Inside, the Sheridan Lake Bible church has become a sanctuary as twelve TransAmerican cyclists take cover – Terry and I, Jonathan and Jerry, Mike, Tuan and Jessica, Warren and Esther, who have been cycling round the world for four years, two East-bounders and Carl, the last to arrive after being caught out in the storm and rescued by a man in a pick-up truck. It makes you think what we’ve have done if we been caught out in the open. While cycling in this area you are always looking for cover should a storm strike, but the last twenty plus miles have offered nothing. We were lucky – and thanks to the church we are all safe.
The day had begun so differently. With high temperatures predicted we got up at the Athletico Club at 5.30am, headed into town for a diner and by 7am we were on the road for our last day in Kansas. As we passed Leoti, Tuan and Jessica joined the trail and by lunchtime we had around 45 miles under our belt already. With temperatures beginning to soar (and there is very little cover in Kansas) we stopped at Tribune, population 741, but boasting a gastro-pub (of sorts).

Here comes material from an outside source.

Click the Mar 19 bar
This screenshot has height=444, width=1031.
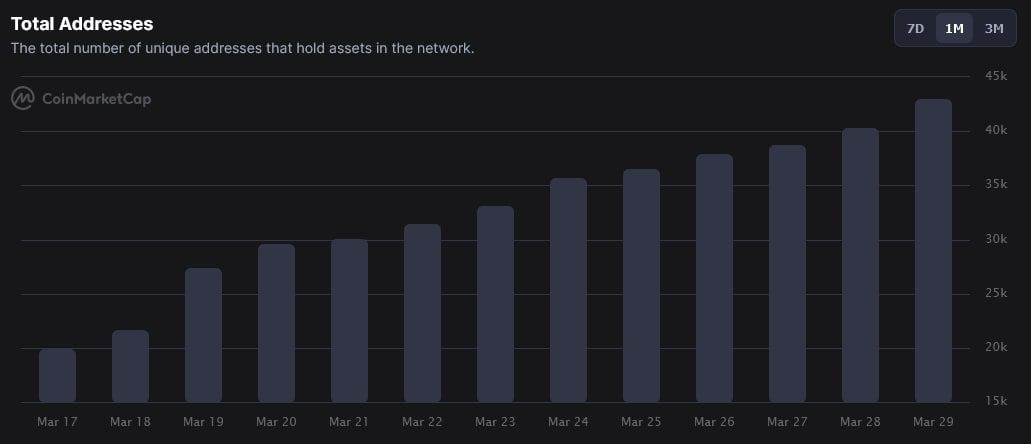[203, 335]
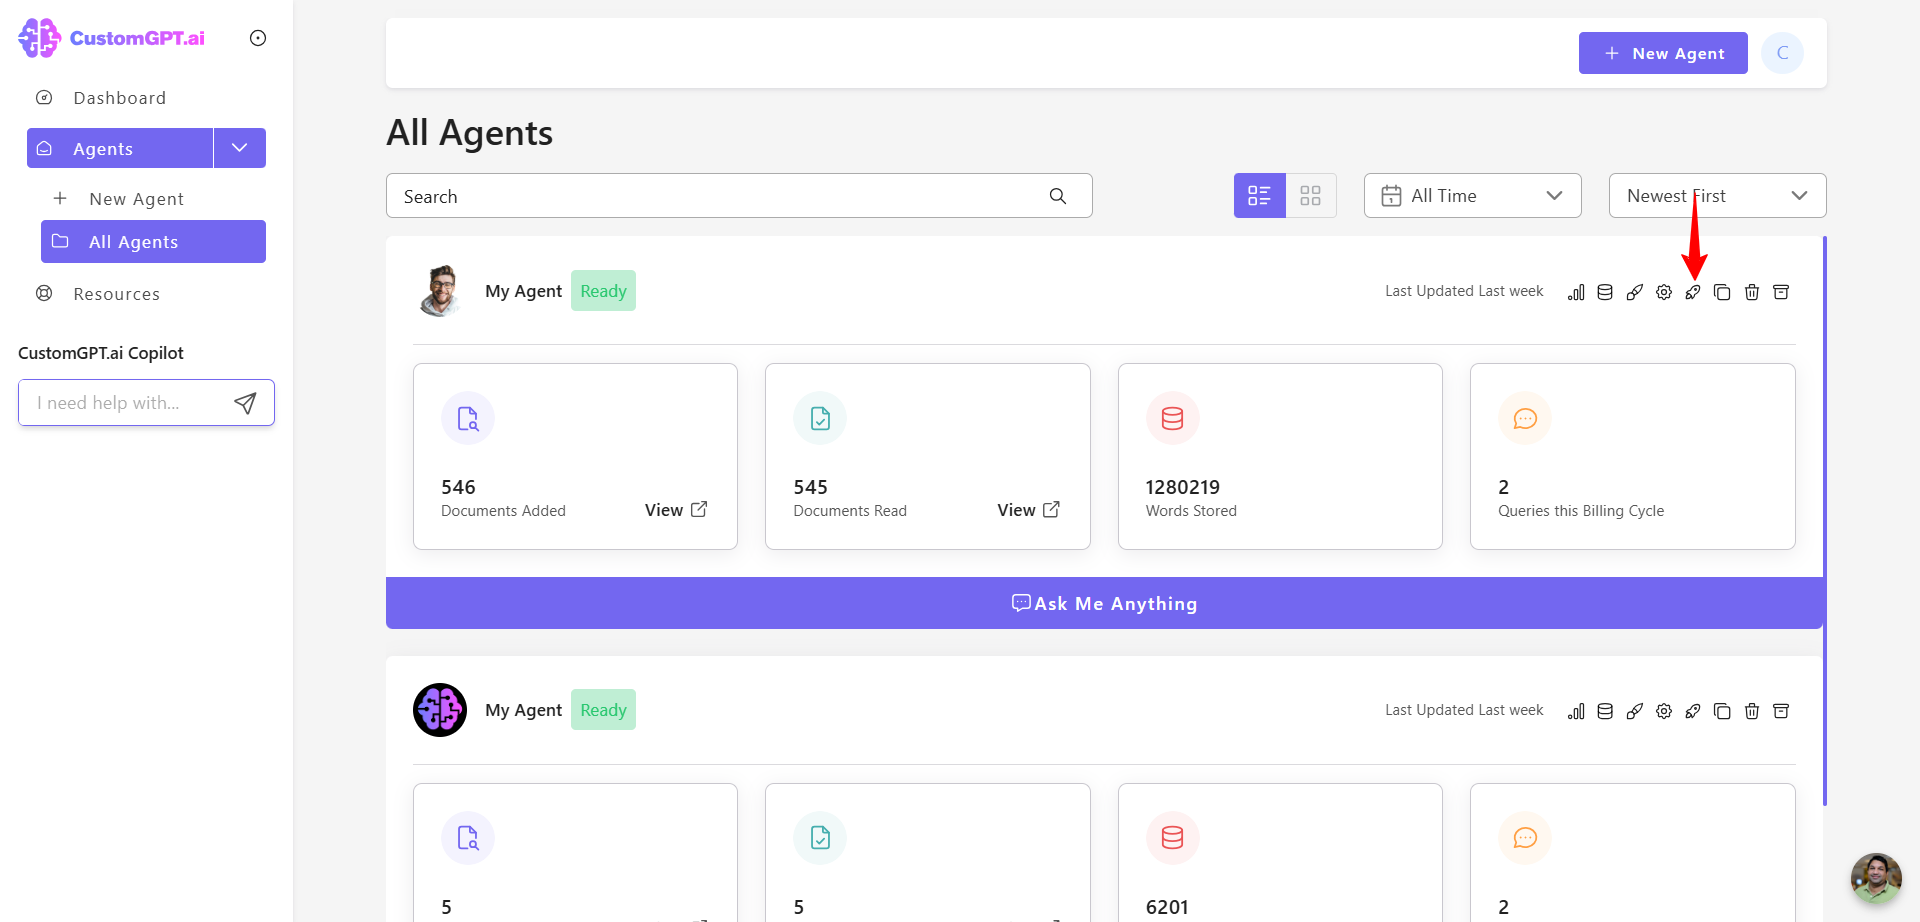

Sixteen miles later and we were in Colorado, our sixth state and a great excuse for photos. Mind you we were still on the same road – the 96 which we have followed for more than 300 miles. On route today we met our first true West-East TransAm cyclist, Zane, from Eugine, Oregon. A good tailwind took us into Sheridan Lake (which looked rather like an Antarctic base) and half and hour later all hell broke lose.
But there is always an upside and this one was great – 12 TransAm cyclists, sheltered together in church for the night eating food (Terry and I grabbed Pizza from the local convenience store) and swopping trail stories.